The MCI is dedicated towards companies requiring trading activities, office space availability anywhere inside Qatar, specific business activities that require external approvals (such as taxi services, as an example), organizing of work with banking & government sectors etc.

== The National Committee on Trade ==
In accordance with Cabinet Resolution No. (4), the National Committee on Trade was established in 2001. The primary goal of the committee is to work in tandem with the public and private sectors to optimize the advantages of the State of Qatar's WTO membership in a way that advances Qatar's goals for sustainable development.

=== Committee's vision ===
The Committee aims to optimize the advantages of Qatar's WTO membership by endorsing state programs and initiatives and promoting awareness among diverse economic sectors to bolster the growth of the Qatari economy. With a clear strategy that guarantees the highest levels of sustainability in accordance with the tenets of the Qatar National Vision 2030, the Committee is carrying out its objective.

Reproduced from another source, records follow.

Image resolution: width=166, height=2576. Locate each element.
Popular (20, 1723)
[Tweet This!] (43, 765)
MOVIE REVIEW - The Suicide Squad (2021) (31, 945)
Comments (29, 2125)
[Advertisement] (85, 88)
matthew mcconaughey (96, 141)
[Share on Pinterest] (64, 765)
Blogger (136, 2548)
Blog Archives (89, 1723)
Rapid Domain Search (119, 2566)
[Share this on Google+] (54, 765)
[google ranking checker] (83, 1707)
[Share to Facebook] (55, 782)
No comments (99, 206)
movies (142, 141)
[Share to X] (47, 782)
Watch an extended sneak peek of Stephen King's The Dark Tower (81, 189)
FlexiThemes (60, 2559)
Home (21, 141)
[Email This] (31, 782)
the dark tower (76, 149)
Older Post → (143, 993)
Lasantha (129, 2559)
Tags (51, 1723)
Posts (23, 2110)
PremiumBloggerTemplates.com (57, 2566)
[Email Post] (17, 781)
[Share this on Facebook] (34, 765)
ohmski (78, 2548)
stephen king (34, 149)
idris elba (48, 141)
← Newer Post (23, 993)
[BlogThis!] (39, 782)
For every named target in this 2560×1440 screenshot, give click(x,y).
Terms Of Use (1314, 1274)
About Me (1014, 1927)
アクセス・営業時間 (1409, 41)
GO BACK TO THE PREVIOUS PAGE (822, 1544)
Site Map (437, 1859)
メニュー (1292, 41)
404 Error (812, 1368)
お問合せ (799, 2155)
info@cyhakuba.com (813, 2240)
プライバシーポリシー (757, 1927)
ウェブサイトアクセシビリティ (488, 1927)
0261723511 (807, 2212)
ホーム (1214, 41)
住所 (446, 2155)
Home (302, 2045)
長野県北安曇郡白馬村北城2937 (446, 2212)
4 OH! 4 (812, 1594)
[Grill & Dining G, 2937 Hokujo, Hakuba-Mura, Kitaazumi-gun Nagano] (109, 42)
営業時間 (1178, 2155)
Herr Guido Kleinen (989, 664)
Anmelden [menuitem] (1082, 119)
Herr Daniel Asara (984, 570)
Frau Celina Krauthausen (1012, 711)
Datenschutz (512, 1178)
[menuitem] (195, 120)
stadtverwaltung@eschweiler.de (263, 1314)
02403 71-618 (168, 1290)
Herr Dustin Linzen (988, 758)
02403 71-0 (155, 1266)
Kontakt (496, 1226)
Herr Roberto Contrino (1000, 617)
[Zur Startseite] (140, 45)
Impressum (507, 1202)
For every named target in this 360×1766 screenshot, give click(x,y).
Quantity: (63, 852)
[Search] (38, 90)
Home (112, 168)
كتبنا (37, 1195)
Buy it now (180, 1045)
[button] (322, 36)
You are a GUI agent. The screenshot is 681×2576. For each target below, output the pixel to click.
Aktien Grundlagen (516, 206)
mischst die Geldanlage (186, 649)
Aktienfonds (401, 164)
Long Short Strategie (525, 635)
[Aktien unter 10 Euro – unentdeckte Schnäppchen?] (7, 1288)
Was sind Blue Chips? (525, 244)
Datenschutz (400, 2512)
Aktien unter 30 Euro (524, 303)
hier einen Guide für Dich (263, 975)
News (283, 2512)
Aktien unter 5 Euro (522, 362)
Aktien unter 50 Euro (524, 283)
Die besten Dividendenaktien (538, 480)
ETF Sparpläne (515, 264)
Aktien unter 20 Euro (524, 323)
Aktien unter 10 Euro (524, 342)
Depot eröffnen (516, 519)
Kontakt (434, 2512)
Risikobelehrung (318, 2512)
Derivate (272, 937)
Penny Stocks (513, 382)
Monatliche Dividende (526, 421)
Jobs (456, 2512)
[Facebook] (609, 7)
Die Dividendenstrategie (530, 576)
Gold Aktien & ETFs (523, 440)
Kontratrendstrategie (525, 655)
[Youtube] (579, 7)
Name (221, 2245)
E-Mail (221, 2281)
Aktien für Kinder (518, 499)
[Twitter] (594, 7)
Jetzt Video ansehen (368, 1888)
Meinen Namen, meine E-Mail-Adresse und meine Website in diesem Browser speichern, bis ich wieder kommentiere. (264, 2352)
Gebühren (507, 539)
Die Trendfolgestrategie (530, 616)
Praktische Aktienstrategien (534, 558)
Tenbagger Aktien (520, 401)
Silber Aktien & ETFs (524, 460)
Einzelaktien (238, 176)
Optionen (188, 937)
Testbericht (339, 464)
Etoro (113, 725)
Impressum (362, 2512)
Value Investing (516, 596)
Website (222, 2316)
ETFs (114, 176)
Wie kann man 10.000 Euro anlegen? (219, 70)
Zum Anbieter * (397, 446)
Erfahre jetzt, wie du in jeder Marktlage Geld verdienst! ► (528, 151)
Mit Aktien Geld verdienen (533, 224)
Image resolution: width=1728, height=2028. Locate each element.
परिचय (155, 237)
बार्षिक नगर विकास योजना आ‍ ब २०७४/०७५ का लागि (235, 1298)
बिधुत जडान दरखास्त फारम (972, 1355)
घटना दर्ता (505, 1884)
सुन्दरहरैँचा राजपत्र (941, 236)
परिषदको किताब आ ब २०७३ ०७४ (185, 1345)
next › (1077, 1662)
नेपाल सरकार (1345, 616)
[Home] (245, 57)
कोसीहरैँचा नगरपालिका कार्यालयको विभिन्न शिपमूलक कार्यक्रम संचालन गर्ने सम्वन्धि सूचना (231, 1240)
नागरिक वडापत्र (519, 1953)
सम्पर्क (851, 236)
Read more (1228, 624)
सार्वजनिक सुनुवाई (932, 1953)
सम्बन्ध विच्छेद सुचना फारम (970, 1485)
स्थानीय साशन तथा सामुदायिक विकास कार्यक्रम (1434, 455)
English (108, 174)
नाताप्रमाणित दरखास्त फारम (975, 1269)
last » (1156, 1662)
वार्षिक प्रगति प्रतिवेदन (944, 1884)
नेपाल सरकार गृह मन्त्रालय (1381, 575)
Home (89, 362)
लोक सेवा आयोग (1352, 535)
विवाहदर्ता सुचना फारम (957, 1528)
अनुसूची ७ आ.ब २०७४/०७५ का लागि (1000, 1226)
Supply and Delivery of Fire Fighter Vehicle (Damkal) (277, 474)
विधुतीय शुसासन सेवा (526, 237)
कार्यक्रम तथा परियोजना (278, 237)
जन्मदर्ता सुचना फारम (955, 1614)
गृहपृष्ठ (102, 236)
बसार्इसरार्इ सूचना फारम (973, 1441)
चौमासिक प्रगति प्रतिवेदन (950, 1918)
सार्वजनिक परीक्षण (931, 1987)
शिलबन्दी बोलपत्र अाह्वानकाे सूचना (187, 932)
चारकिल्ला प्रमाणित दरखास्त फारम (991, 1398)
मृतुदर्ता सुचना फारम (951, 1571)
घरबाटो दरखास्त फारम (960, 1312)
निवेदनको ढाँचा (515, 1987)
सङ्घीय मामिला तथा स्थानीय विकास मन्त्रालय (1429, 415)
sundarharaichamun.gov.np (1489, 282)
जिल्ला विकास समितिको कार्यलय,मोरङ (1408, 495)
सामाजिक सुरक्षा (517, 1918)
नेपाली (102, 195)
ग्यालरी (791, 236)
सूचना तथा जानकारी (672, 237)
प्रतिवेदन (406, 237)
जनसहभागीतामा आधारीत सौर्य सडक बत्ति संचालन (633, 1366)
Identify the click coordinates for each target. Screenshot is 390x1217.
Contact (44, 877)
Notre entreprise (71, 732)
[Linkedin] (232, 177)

Taking the necessary steps to help Qatari businessmen take full advantage of the WTO agreement; educating businessmen about their rights under the WTO agreement; advising them on how to conduct business in a way that does not violate the state's obligations under the WTO; and setting up suitable channels of communication between the Committee and other government bodies to educate them on WTO-related matters are all part of the Committee's work plan for the period of April 1, 2010, to March 31, 2011. Aside from overseeing sector-specific studies carried out by the Ministry of Economy and Commerce, the Committee's work plan calls for the effective participation of the ministry in negotiations over the trade facilitation agreement, the drafting of proposals to improve commercial policies, and the provision of technical support to enhance the performance of employees at ministries and other government bodies.